Fortunately (for her), she still has a career. Unfortunately (for everyone else), that career involves appropriating Native American culture to make money for a cement company that has been accused of stealing land and poisoning children in central Myanmar.
In an Instagram photo she posted yesterday, model Shwe Eain Si appears in cartoonish interpretation of Native American dress beside an oiled-up man in a feathered war bonnet. The photo is an advertisement for the cement company Apache – a subsidiary of the massive Shwe Taung conglomerate.
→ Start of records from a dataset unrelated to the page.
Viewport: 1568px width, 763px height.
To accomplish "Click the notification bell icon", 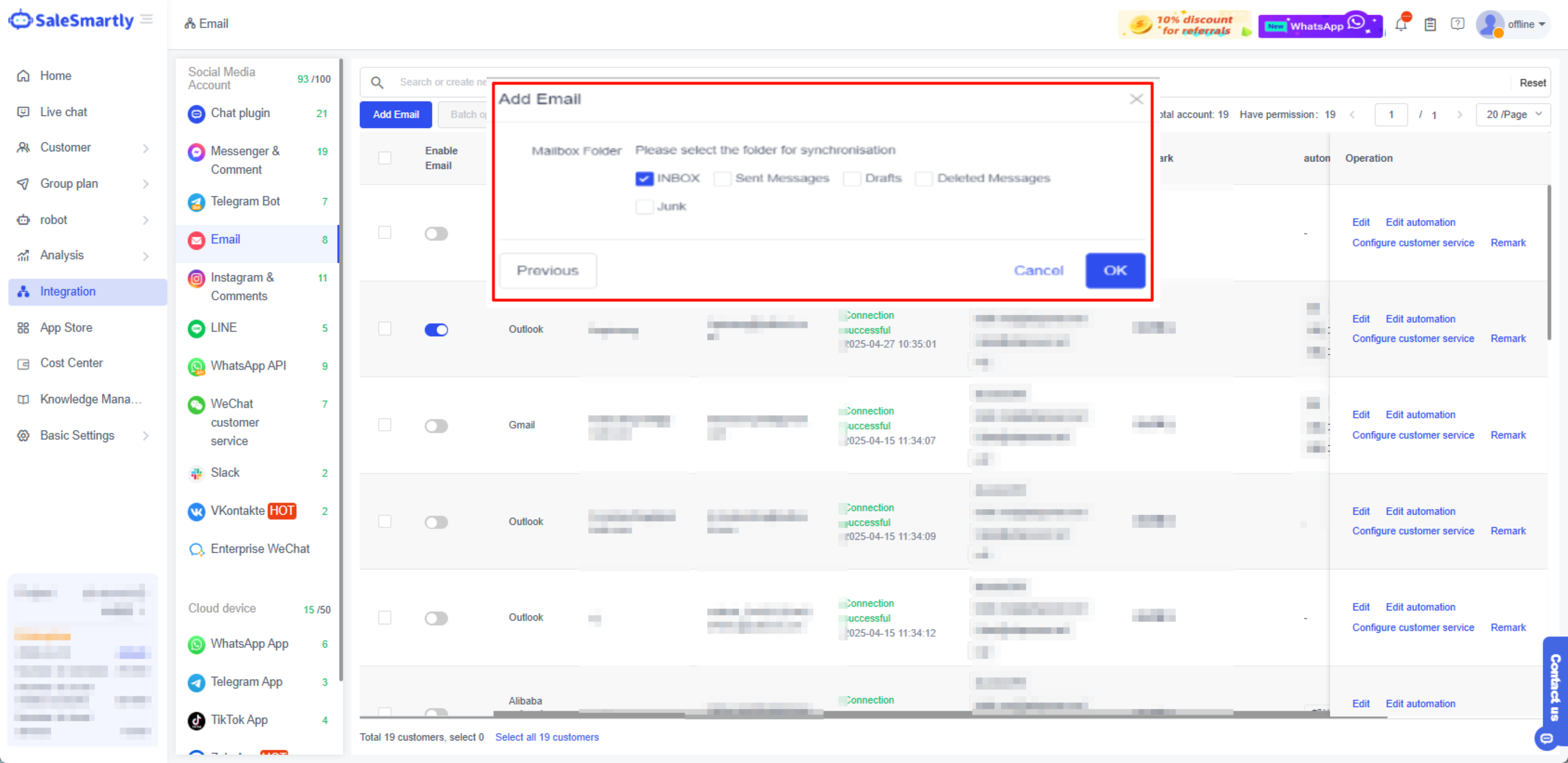I will [1401, 24].
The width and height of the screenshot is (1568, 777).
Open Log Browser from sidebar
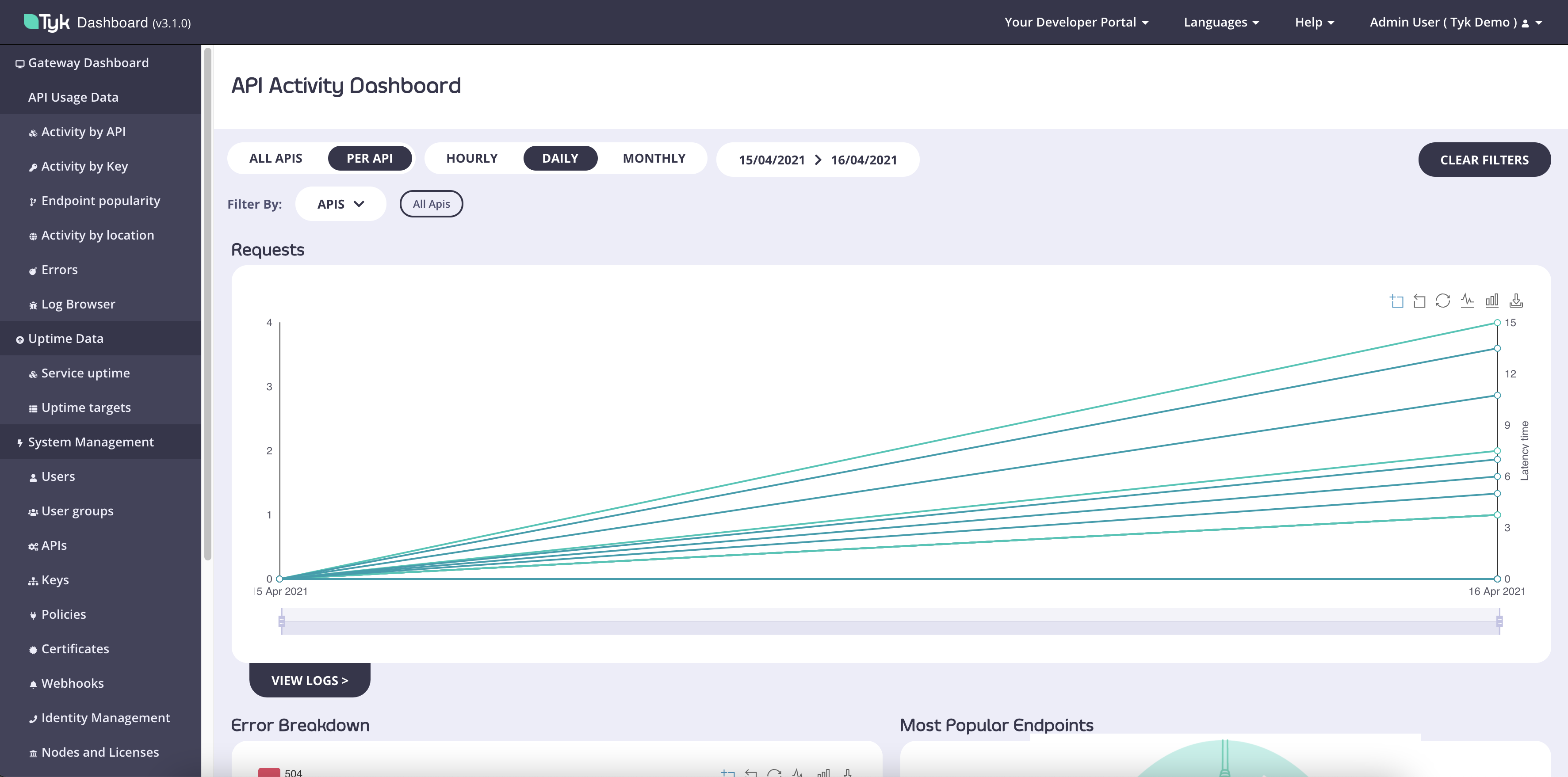point(78,304)
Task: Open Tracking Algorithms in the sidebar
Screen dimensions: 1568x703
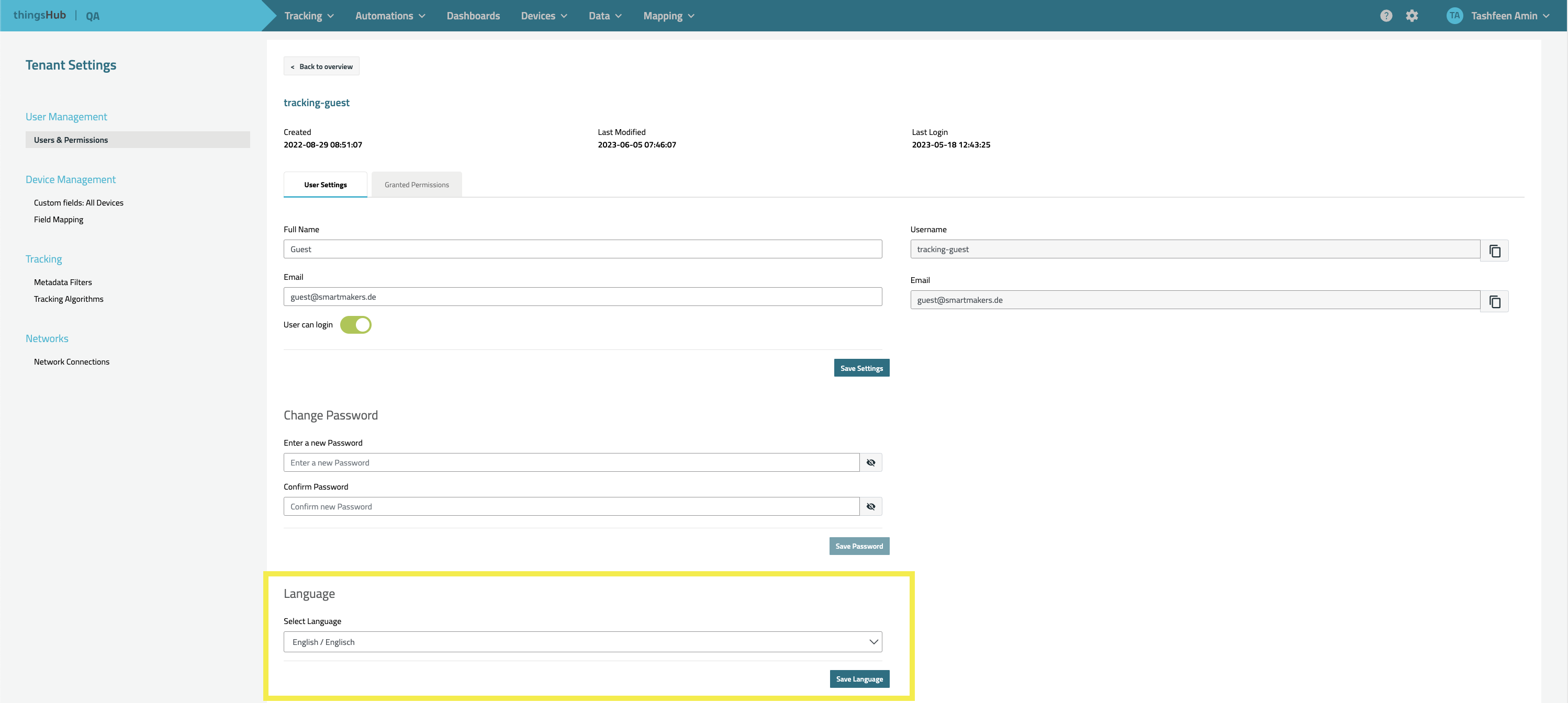Action: coord(69,299)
Dust and debris from an Apache factory in Mandalay Region have been blamed for a slew of outbreaks of skin ailments in children in a nearby village. Shwe Taung has also been accused of stealing locals’ land without paying compensation.
In addition to representing a company that’s allegedly ruining people’s lives, Shwe Eain Si and her male companion also demonstrate that they support a system of colonial oppression that destroyed an entire civilization.
Of course, not everyone sees the exploitation of oppressed people’s cultures as a big deal, which is why it still needs pointing out. Shwe Eain Si’s outfit and Apache’s logo reduce an ethnic group’s culture and history to a stereotype, ignore the real cultural significance of those items, and seek to derive profit from the oppression of native peoples.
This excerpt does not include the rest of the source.